By: Rev. Irene Monroe
May 24 2013 3:46 PM

This May 11th sadly marked the 10th anniversary of the murder of Sakia Gunn of Newark, N.J. Her murder is mired, at best, by myths and, at worst, by malicious intent.


Depending, however, on the LGBTQ circles you run in and where you get your news, you may or may not know who she was. For many, Gunn was and still is a small blip on the gay and national news radar screen.

While a nation cried out in horror in 1998 over the brutal killing of Matthew Shepard, a 21-year-old white gay male student at the University of Wyoming, and the murder of Brandon Teena, a 21-year-old white Nebraskan transgender man (the inspiration for the 1999 movie Boys Don’t Cry) untold numbers of hate crimes against LGBTQ people of color not only went unreported in mainstream papers, but they rarely saw the light of day in queer ones as well.

Gay and national media have also paid attention to homophobic bullying. The bullying that led to the suicide of LGBTQ youth was on its way to becoming a national epidemic. For example, in the month of September 2010, 19 suicides were tied to sexual orientation or gender expression, highlighting the disproportionate bullying of our LGBTQ kids and those perceived to be LGBTQ.

One of the suicides that September was that of 18-year-old Rutgers University freshman Tyler Clementi. Clementi jumped to his death from the George Washington Bridge after finding out that his college roommate and another classmate had secretly used a webcam to broadcast his sexual encounters with another male, highlighting the dangers of "cyberbullying"— teasing, harassing, or intimidating with pictures or words distributed online or via text message. The story of Clementi's suicide, and the many others that happened that month went viral and saturated the media.

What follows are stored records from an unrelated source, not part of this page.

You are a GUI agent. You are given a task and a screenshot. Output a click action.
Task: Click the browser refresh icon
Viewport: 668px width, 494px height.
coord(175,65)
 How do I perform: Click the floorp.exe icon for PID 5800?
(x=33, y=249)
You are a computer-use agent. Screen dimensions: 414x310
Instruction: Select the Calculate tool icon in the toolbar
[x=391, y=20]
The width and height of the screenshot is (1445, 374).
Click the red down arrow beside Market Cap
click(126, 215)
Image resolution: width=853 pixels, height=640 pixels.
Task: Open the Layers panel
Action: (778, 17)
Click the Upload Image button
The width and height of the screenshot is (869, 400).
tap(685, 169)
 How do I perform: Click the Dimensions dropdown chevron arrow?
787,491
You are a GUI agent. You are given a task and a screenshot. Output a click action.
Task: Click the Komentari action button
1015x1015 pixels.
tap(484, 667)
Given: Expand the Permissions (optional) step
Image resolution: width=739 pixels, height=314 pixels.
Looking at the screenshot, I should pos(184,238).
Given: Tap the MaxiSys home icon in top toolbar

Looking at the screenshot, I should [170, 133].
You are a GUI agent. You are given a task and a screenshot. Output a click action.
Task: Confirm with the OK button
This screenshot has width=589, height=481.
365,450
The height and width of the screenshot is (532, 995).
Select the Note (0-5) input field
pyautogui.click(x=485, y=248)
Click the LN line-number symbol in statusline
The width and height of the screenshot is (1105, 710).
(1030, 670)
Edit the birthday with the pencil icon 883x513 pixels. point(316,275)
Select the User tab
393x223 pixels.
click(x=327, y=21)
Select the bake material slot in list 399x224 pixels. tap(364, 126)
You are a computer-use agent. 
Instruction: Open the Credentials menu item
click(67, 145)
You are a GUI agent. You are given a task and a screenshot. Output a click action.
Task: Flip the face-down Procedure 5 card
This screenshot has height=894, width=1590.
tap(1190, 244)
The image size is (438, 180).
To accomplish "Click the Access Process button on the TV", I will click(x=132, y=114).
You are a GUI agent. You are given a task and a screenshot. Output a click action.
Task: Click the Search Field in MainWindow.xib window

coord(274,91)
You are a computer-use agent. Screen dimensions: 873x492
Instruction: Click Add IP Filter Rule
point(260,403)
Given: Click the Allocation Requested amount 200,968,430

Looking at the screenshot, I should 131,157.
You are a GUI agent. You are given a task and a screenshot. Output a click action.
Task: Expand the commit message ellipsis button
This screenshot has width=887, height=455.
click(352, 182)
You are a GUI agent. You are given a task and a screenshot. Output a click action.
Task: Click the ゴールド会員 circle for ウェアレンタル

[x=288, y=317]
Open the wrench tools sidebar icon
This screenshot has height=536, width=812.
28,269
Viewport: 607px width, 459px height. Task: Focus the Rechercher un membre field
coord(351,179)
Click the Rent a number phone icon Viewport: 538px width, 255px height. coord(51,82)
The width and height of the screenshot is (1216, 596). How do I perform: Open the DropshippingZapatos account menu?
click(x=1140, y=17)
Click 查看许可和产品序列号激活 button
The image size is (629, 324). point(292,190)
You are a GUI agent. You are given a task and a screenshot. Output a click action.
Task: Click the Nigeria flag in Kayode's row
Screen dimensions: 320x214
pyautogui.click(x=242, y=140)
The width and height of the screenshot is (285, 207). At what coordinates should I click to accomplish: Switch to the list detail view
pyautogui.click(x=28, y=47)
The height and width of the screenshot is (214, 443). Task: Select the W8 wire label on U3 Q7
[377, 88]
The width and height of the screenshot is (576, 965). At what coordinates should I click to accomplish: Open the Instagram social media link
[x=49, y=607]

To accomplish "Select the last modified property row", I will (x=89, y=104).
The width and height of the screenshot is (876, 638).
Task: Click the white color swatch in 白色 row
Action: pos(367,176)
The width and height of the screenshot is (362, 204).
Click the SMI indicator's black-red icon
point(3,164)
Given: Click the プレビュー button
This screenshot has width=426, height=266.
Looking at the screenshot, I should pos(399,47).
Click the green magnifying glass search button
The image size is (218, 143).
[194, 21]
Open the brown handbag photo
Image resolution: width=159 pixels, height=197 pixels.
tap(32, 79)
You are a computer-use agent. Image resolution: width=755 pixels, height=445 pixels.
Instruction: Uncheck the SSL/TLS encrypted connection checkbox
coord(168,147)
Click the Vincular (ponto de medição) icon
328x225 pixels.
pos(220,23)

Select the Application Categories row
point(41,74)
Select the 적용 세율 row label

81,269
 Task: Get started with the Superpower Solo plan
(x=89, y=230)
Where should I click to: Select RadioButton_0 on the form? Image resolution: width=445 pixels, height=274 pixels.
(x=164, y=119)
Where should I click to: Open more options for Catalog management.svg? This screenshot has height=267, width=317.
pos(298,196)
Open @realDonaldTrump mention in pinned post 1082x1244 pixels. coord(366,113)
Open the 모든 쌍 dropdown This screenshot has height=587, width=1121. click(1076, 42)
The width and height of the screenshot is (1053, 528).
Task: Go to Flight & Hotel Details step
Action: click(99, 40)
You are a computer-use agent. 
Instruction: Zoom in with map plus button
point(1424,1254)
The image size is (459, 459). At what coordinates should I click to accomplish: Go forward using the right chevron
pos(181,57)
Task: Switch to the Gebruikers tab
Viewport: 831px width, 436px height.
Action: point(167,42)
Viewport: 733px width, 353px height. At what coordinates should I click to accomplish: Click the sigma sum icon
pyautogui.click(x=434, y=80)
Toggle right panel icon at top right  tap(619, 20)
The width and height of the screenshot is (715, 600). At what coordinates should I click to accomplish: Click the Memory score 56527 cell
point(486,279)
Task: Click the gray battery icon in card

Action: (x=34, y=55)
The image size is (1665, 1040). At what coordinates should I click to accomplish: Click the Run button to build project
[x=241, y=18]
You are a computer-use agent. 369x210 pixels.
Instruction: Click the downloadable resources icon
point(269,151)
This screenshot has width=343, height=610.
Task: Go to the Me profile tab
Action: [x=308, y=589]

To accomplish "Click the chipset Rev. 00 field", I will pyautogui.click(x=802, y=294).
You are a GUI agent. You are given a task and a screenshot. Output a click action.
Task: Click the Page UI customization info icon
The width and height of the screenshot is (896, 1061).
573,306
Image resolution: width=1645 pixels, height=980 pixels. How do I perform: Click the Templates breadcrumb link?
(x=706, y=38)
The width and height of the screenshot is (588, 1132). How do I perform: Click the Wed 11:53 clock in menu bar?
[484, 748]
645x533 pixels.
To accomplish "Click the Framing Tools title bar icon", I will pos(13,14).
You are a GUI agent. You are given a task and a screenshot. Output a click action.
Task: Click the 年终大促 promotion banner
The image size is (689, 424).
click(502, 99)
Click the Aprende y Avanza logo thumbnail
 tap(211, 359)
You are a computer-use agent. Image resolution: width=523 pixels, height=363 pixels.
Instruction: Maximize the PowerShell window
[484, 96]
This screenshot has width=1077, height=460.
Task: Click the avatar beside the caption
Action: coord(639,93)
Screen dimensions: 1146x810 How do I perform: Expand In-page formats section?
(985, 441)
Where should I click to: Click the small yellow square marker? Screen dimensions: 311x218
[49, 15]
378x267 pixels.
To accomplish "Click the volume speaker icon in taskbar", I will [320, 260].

However, the suicide of Joseph Jefferson, a 26-year-old African-American activist for LGBT youth, went largely unnoticed.

"I could not bear the burden of living as a gay man of color in a world grown cold and hateful towards those of us who live and love differently than the so-called 'social mainstream,'" Jefferson posted on his Facebook page the day he killed himself.

Issues of race, gender identity, and sexual orientation trigger a particular type of news broadcasting on major network channels. With many of these network channels’ objective to provide viewers with  “info-tainment” rather than fair and balanced reporting, discerning television viewers—straight and gay—are most often incensed and insulted by the news than informed by it.

Case in point:  in 2007 The O’Reilly Factor with Bill O’Reilly on FOX News, which is one of today’s highest rated and most viewed talked show, tipped its scales on purportedly delivering fair and balanced reporting. The O’Reilly Factor carelessly brought defamatory news to it viewers about an allegedly nationwide epidemic of black lesbian gang violence terrorizing neighborhoods and schools in large urban enclaves across the country.  

According to Rod Wheeler, FOX News crime analyst, these black lesbian gangs recruit and force kids into homosexuality. “There is this national underground network, if you will, Bill, of women that’s lesbian and also some men groups that’s actually recruiting kids as young as 10 years old in a lot of the schools in communities across the country.”  Wheeler told host Bill O’Reilly on the show.

And the notorious black lesbian gang, “Dykes Taking Over” was purportedly a pedophiliac gang carrying weapons and violently attacking and raping girl victims they recruited. “As a matter of fact, some of the kids have actually reported that they were actually forced into you know, performing sex acts and doing sex acts with some of these people,” Wheeler continued.